Pfizer-BioNTech’s vaccine for COVID-19 appears to work against a key mutation found in two highly contagious strains of the illness whose emergence has caused alarm, according to early findings of a study by the makers of the vaccine.
Pfizer and its German partner, BioNTech, whose US headquarters is located in Cambridge, said Friday that antibodies found in people who received the vaccine appeared to neutralize strains of the virus that recently emerged in the United Kingdom and South Africa and share a key genetic mutation.
The study, which appeared on a pre-print server and has yet to be subjected to peer review, suggest that the mutation in the two variants “does not create resistance to the Pfizer-BioNTech vaccine induced immune responses,” according to a statement from the companies.
The companies and the University of Texas Medical Branch, which helped work on the study, said they were encouraged by the early results but that further research is needed to determine if the vaccine protects people from the two new strains.
Researchers used blood taken from 20 people who were vaccinated in Pfizer-BioNTech’s late-stage clinical study and introduced the two strains containing the key mutation in the laboratory to obtain the early findings.
The Pfizer-BioNTech vaccine was the first one cleared by the Food and Drug Administration for emergency used in the United States last month. A second vaccine made by Cambridge-based Moderna received a similar authorization a week later.

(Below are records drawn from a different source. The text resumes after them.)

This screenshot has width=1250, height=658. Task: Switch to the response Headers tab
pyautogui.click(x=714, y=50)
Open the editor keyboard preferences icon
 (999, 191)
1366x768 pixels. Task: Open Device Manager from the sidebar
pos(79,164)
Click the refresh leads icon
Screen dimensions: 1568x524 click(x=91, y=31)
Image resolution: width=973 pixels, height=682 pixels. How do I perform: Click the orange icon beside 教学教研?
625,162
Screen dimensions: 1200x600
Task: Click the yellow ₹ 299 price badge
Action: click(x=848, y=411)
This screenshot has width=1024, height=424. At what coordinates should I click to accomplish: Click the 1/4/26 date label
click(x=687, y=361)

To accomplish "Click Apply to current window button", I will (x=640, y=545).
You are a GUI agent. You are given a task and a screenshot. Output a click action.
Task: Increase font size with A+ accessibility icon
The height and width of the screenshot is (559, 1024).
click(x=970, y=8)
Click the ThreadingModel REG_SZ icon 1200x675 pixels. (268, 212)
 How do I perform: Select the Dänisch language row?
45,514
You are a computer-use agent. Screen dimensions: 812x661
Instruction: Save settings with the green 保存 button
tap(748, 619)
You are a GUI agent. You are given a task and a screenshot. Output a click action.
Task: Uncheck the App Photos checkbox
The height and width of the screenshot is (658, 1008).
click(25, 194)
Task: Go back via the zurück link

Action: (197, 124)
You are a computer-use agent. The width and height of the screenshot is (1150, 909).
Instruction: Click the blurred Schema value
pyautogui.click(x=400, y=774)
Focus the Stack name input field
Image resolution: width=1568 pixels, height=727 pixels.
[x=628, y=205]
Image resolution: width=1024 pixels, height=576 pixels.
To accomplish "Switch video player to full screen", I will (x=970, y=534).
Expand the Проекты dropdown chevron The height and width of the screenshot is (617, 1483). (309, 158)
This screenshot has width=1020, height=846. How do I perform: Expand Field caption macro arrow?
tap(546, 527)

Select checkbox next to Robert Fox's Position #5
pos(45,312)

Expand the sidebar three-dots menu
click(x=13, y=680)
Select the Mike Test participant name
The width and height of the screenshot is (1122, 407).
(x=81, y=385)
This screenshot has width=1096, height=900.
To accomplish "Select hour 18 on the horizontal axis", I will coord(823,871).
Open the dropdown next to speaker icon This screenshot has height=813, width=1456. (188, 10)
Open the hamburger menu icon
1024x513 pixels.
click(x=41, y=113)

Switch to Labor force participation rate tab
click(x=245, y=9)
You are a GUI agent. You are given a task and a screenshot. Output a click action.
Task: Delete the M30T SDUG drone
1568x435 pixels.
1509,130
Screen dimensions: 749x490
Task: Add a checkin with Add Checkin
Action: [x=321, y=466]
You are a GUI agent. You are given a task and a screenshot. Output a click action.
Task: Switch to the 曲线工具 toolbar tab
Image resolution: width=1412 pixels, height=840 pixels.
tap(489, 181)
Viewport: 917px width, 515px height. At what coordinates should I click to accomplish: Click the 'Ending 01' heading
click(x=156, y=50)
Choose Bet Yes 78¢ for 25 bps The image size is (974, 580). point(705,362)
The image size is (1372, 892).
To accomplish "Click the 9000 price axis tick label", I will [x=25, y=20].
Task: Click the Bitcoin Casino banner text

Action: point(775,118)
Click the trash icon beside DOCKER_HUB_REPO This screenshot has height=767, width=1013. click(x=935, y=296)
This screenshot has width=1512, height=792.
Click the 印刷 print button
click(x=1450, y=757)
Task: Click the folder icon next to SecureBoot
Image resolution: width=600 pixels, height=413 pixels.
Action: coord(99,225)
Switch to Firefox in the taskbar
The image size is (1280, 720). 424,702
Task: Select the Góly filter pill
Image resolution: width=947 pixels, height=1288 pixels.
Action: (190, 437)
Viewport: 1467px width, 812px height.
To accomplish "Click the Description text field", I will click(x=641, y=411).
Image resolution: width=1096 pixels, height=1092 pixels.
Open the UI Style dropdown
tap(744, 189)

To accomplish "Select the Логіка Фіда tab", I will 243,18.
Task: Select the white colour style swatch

Friday’s findings are encouraging but “somewhat limited,” according to Dr. David Montefiori, a virologist at Duke University.
Montefiori said the British strain has eight mutations on the spike protein — the part of the coronavirus that the pathogen uses to invade a cell — that distinguish it from the dominant virus in the pandemic. The same is true of the South African variant, although they are eight different mutations.
Montefiori said he is studying how effective the Pfizer-BioNTech and Moderna vaccines are against the complete British variant, and South African researchers are doing the same thing with the strain that emerged in their country, he said. He hoped results would be available within weeks.
“The mutation [Pfizer-BioNTech] studied ... is the one scientists were most concerned about because of where it is located on the Spike protein,” he wrote in an e-mail. “However, it is important to get a more definitive answer with the complete variant containing all 8 mutations.”